Radical Changes in Beauty Culture

Makeup often dips in and out of trends, and recently, there has been a shift in its use, as more and more girls turn to makeup as a creative exploration of themselves and their style. We explore this with a brilliant makeup artist, Wendy Asumadu. (@wendysworld_xox)

For decades, women's bodies have been a gold mine for multinational corporations to generate profit, leading the beauty industry to become worth around $445 billion. Women are often taught from a young age, to aspire to certain beauty standards in their physique, hair type and face, which in turn generate deep rooted insecurities, as they fail to meet these standards in their natural state.

As women struggle and battle with these insecurities, corporations use the existence of them, to their own advantage.
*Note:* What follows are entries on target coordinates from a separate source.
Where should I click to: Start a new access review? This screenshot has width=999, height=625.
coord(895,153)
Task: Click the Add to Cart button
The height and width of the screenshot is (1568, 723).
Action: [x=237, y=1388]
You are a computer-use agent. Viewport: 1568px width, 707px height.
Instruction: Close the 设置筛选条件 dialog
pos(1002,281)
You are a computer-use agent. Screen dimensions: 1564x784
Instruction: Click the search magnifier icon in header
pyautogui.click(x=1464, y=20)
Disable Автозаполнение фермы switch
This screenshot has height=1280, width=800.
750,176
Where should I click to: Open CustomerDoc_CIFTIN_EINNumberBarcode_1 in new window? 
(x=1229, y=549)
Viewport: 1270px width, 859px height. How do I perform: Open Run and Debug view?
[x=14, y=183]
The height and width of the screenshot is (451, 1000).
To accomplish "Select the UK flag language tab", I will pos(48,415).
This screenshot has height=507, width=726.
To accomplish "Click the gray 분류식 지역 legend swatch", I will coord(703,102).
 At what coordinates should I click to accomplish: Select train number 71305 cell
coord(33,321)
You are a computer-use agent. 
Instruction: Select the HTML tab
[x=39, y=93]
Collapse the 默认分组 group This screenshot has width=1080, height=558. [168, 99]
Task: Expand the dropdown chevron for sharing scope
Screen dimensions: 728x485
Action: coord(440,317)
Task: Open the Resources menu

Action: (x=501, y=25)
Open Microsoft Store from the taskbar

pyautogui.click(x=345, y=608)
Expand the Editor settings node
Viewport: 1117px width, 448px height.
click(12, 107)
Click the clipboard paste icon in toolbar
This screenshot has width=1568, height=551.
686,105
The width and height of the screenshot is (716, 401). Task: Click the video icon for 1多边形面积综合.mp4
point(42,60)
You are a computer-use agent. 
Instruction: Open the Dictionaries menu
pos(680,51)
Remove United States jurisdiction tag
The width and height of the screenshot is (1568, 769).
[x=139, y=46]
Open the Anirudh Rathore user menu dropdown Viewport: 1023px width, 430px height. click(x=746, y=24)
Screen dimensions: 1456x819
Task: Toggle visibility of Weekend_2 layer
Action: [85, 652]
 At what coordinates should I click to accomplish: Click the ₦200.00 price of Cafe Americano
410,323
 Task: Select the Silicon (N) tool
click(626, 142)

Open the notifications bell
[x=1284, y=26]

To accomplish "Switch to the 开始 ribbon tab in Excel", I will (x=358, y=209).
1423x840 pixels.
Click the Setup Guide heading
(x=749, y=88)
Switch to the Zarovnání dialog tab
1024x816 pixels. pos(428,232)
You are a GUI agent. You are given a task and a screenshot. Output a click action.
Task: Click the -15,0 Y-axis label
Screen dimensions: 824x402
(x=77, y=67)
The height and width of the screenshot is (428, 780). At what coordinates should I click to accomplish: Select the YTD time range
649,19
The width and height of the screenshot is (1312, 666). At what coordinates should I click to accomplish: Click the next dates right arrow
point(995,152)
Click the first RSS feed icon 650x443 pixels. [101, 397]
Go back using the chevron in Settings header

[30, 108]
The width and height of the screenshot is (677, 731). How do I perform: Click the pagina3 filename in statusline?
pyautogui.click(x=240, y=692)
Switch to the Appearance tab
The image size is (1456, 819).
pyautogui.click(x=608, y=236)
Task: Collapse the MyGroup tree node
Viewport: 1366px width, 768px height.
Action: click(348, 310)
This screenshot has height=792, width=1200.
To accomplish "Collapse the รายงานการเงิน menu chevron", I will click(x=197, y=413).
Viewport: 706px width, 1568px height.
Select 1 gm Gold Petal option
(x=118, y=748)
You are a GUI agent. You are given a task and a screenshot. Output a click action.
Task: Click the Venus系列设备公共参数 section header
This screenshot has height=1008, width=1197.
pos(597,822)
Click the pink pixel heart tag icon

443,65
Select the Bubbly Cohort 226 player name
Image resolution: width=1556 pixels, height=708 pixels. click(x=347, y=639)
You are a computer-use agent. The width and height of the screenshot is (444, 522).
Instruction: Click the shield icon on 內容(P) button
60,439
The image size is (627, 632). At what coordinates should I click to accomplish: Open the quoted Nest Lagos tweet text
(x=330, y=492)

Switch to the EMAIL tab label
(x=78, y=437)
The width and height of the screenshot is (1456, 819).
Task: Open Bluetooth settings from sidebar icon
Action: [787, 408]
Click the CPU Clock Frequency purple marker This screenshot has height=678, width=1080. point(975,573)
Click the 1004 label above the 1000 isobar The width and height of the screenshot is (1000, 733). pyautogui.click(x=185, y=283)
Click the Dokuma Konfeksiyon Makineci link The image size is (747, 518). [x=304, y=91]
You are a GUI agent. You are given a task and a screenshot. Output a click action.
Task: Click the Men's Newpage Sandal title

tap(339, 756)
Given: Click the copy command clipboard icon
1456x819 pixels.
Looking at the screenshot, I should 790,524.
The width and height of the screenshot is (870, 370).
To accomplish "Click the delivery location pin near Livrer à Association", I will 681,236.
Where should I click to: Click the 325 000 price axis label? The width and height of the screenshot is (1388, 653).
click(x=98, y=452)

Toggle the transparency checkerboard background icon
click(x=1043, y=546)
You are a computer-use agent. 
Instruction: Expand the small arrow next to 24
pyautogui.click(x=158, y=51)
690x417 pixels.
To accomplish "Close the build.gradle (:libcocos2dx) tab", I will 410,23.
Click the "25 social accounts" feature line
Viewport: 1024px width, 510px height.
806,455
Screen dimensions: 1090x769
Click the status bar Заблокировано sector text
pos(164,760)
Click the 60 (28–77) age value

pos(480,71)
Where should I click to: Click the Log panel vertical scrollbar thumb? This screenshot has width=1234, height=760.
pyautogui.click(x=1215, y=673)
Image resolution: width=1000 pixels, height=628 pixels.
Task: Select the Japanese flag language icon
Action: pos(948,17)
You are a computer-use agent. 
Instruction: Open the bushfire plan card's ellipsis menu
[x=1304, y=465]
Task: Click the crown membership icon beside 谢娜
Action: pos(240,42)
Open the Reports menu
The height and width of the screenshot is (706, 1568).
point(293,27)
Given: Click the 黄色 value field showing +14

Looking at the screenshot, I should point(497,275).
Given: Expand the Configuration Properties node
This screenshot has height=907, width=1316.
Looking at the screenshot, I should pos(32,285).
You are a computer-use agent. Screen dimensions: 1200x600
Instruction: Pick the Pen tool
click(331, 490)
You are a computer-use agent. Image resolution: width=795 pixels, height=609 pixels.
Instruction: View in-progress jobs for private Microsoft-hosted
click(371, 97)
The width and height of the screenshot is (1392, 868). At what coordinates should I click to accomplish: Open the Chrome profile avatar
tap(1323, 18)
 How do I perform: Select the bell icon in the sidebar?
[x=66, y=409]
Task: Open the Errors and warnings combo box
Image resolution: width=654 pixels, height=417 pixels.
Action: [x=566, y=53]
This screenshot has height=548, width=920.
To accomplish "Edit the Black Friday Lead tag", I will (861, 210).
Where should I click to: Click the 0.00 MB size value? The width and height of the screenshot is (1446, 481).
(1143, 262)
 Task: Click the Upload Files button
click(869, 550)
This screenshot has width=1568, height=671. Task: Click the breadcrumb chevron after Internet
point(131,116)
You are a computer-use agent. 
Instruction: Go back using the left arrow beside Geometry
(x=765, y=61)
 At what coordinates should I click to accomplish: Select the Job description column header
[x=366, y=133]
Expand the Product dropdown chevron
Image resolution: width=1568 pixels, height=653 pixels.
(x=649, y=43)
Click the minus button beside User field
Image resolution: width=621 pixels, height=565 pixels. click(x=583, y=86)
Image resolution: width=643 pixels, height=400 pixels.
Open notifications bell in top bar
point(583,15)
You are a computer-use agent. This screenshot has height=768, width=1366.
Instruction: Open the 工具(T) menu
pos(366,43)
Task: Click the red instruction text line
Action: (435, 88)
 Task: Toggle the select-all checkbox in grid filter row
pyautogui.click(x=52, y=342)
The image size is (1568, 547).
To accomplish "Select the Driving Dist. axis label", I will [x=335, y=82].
Products that promise to hide imperfections, extend the length of ones lashes and even create a plumper lip in just seconds are pushed and sold to women, who have been conditioned to believe that aspiring to these standards is a must.

For years, and even to this day, makeup has been marketed as a way to create slight alterations to ones face in an effort to look better and be more beautiful. Ad campaigns for complexion products use the notion of hiding blemishes, skin discolouration, red marks and more as their selling point.  A recent phenomena has even seen colour correctors come into fruition, in an effort to target specific ‘problem’ areas on ones face, before the application of foundation. What are often simply natural elements of an individual's face, are marketed as problematic, leading people to see a multitude of flaws in which they must hide through the use of makeup.

For some, it is not only the marketing campaigns that make them feel low about their natural state of being. In their day to day interactions, they may be bullied into believing certain aspects of themselves are not good enough, and blend that in with the fact that makeup is advertised to hide such problems, you find that is often the solution to hiding their insecurities. Makeup Artist Wendy Asumadu (@wendysworld_xoxo) says “I used to wear makeup to conceal flaws that were often never even there. I was trying to disguise my insecurities, attempting to hide my dark skin. I was teased for being dark skinned when I was younger, so I would wear my mothers foundation in the hope that I looked fairer than I was.”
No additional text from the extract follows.